[Dropcap]Anticipating[/Dropcap] election results when most of the polling is yet to take place is a hazardous business. Still, given the way that election campaigning has rolled out, it seems safe to say that the Bharatiya Janata Party (BJP) is in pole position for the electoral contests in both West Bengal and Assam. In other words, the primary objective of the other parties is to defeat the BJP. If one takes the long view, it does not matter whether it succeeds because, if not this time then the next, the BJP is likely to win in West Bengal. In Assam and much of the Northeast, it is already the incumbent party in power. For a region linguistically and culturally different from the Hindi heartland, this is a seismic shift in politics.
The East has been conquered in slow phases. The last round of state elections in Bihar made the BJP the senior partner in the state’s ruling alliance, though Nitish Kumar continues as chief minister. In Odisha, Naveen Patnaik is getting no younger and is in indifferent health but remains reluctant to name, let alone promote, a successor. With the BJP having become his primary opponent in the state, the story that has played out elsewhere will play out here as well: Parties dependent on a single person or family will eventually be steamrolled by the BJP machine.
With much of the North and West already in its control, the BJP is now more firmly entrenched than the Congress ever was after the 1980s. It has been helped in its rise by the missteps of those who stand in the way, like Mamata Banerjee. She had once taken on the Communists for their systematic violence and party-led corruption, only to become vulnerable to the same two charges today, in addition to being accused of playing the Muslim card. In Maharashtra, meanwhile, the extraordinary shenanigans of the state’s police and political establishment bring nothing but discredit to the ruling alliance.
As for states where the BJP is unable to establish its writ though elections, the party has exploited its control of Parliament. In Delhi, where the BJP has lost at least five successive state elections, it is willing to use legislation, rational or irrational, to wrest de facto control. The same was done to Jammu and Kashmir in 2019 (where too the BJP had little hope of electoral dominance) by dismantling what was once a state government with considerable autonomy. It is extraordinary that 19 million people of Delhi (more than the population of Uttarakhand and Himachal Pradesh combined) should have little say in how they are governed. The Centre’s agent will decide.
Will this story of growing BJP dominance play out in four southern states where the party is a bit-player? Perhaps not in the foreseeable future. In most of these states, the party is still seen as representative of North Indians, committed to espousing Hindi, and representing even now the kind of upper-caste bias that no longer operates in southern politics. The party would need to win over one of the dominant castes in Andhra Pradesh, just as it did the Lingayats in Karnataka, or work its way through several minor castes. It would need to find a Nitish Kumar in one of the Dravida parties in Tamil Nadu, with whoever leads the All India Anna DMK the likely candidate. Meanwhile, Kerala, with its unique religious diversity, presents a very different set of challenges. As through much of Indian history, the South still tries to assert an autonomous destiny. The BJP’s footprint therefore broadly matches that achieved by Aurangzeb — even more so now that the Sikh farmers of Punjab are up in arms!

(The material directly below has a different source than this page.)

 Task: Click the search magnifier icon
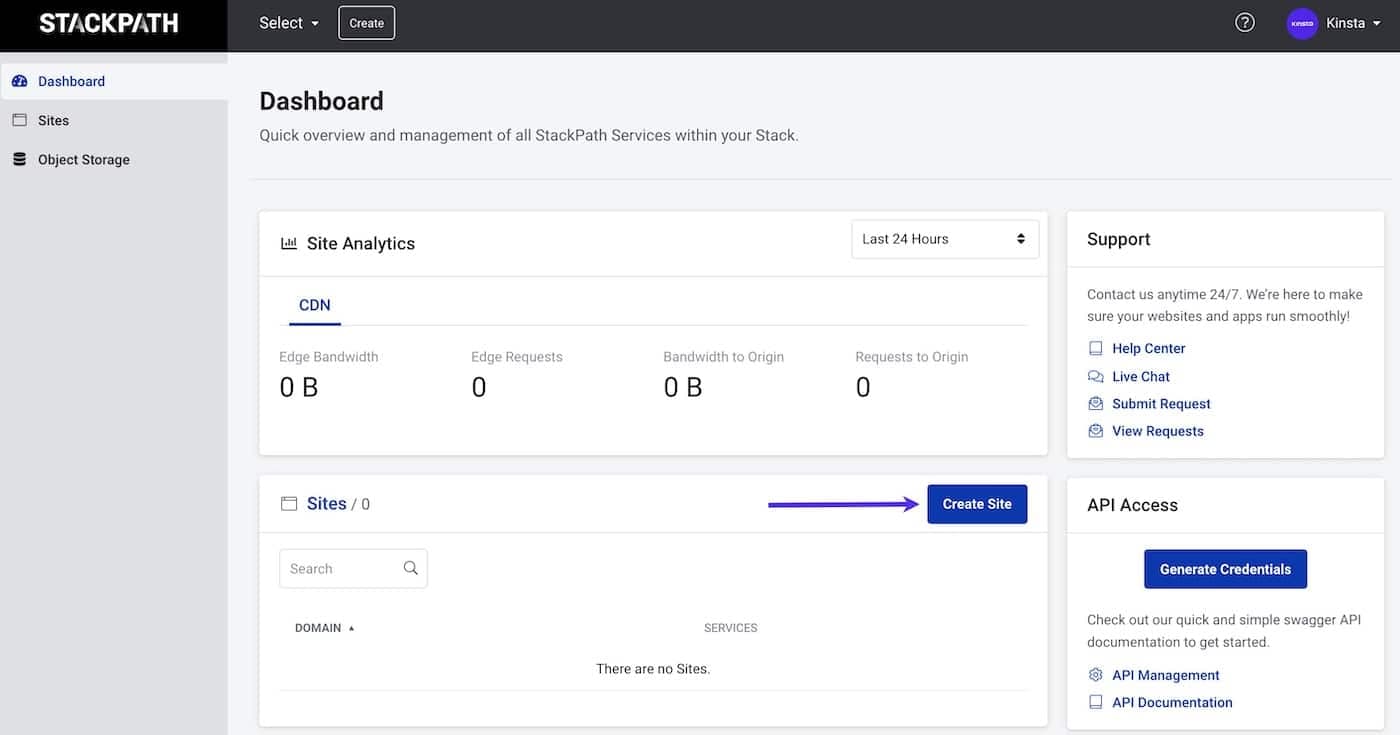click(x=410, y=567)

What does this spreading BJP footprint mean? First, the party is better at winning elections than at governance. On the latter, it gets by with exaggerated claims. Second, it remains intent on pushing ahead with its trademark social and political agenda, so (among other things) the citizenship laws so far held in abeyance could prove to be flashpoints. As for the crucial issue of jobs and livelihoods, those hoping for “poriborton” are likely to be disappointed.